=== Task details ===
List each line of the data that holds the string "height".
-- Opening Marker --
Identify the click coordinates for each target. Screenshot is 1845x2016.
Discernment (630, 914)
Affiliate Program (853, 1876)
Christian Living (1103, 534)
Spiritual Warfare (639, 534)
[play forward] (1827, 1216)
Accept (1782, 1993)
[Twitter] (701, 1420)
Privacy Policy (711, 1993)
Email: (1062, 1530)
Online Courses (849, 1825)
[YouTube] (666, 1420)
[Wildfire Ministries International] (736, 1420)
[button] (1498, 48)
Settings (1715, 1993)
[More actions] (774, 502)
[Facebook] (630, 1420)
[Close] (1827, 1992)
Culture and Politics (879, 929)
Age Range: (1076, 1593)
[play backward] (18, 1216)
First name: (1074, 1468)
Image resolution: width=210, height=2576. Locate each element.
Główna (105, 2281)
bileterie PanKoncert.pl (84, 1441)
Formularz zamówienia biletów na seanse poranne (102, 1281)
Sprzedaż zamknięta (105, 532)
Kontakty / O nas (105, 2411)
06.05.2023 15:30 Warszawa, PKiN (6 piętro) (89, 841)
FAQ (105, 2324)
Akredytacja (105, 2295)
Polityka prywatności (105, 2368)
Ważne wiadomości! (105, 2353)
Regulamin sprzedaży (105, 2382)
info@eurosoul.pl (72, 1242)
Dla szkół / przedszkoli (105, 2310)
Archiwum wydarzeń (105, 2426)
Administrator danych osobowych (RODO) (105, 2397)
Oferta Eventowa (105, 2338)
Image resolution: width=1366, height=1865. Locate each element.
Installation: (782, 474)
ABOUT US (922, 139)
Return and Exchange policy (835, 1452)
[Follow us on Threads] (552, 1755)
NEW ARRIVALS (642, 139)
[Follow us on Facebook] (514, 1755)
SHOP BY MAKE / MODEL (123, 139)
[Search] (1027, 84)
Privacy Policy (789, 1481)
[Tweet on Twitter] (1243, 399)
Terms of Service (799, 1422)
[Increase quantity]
-- Closing Marker --
=== Final answer ===
Image resolution: width=210, height=2576. Locate each element.
Image resolution: width=1366, height=1865. Locate each element.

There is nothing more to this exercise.